Problem requirements: All entries below need to be written out exactly, but without their pictures.

Provided data:
------------------------------------

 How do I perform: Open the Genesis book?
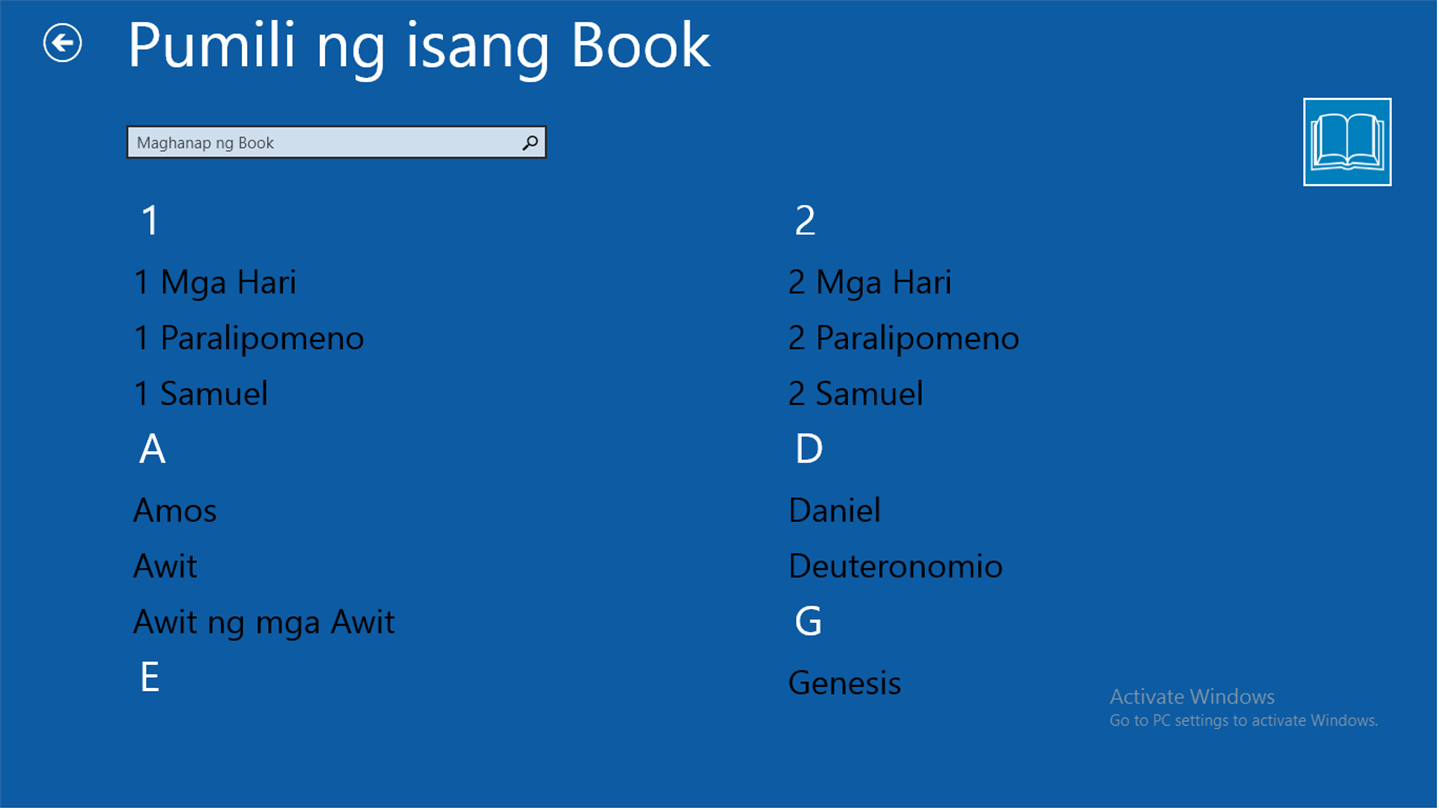[844, 683]
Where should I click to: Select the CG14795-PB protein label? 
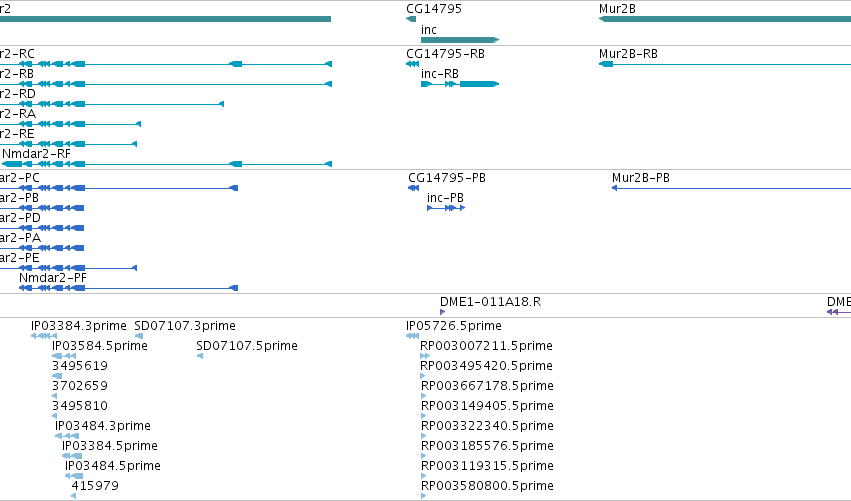pos(447,177)
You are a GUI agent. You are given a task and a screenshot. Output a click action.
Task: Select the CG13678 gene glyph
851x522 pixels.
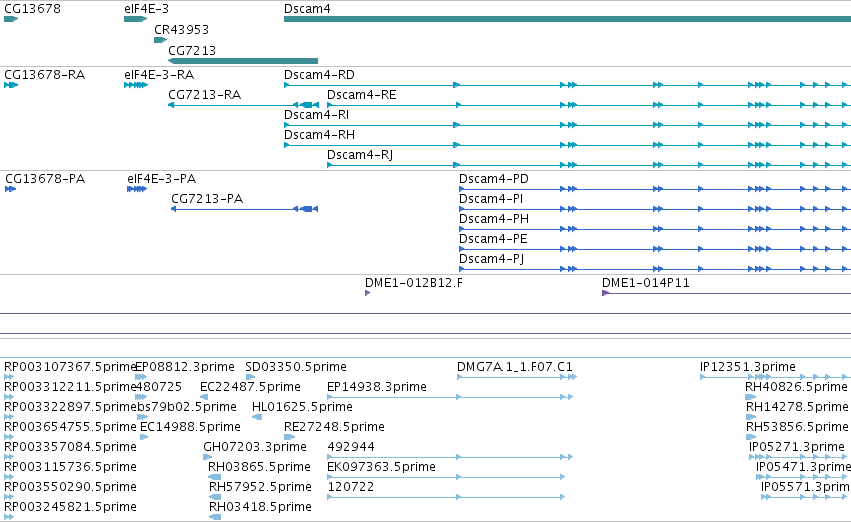11,19
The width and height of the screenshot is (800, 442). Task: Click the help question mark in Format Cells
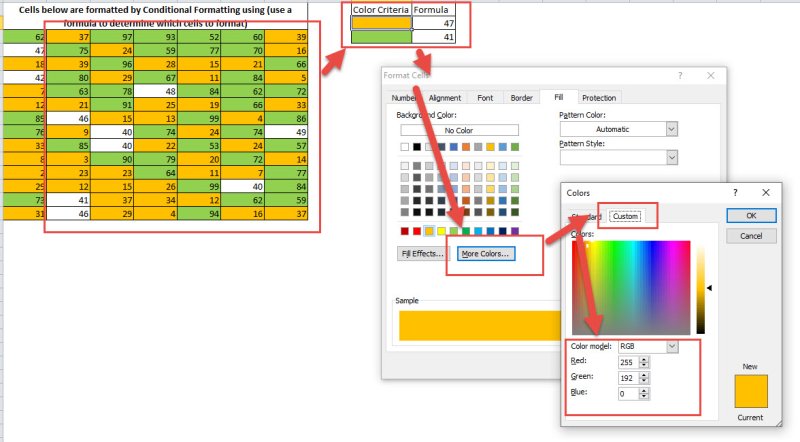click(x=679, y=76)
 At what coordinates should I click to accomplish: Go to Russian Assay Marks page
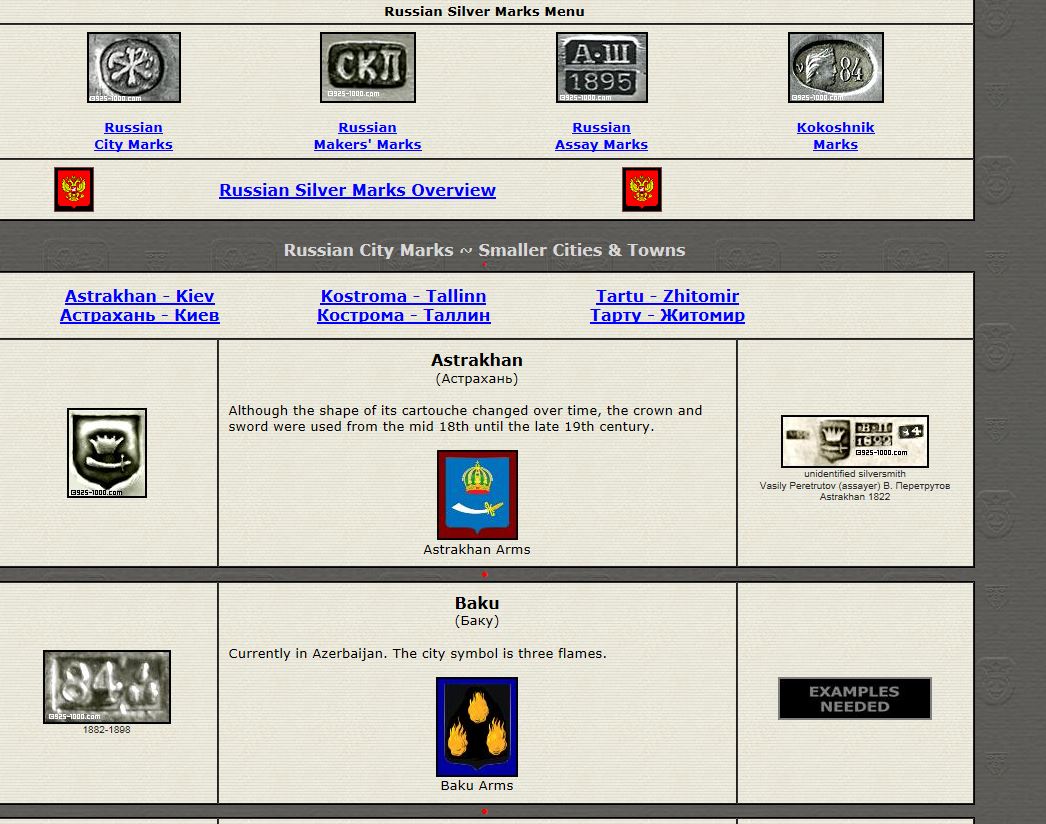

------------------------------------

Exercise output:
 How do I perform: Open the Genesis book?
[844, 683]
Where should I click to: Select the CG14795-PB protein label? 
pos(447,177)
You are a GUI agent. You are given a task and a screenshot. Output a click action.
Task: Select the CG13678 gene glyph
851x522 pixels.
11,19
The width and height of the screenshot is (800, 442). Task: Click the help question mark in Format Cells
click(x=679, y=76)
 At what coordinates should I click to accomplish: Go to Russian Assay Marks page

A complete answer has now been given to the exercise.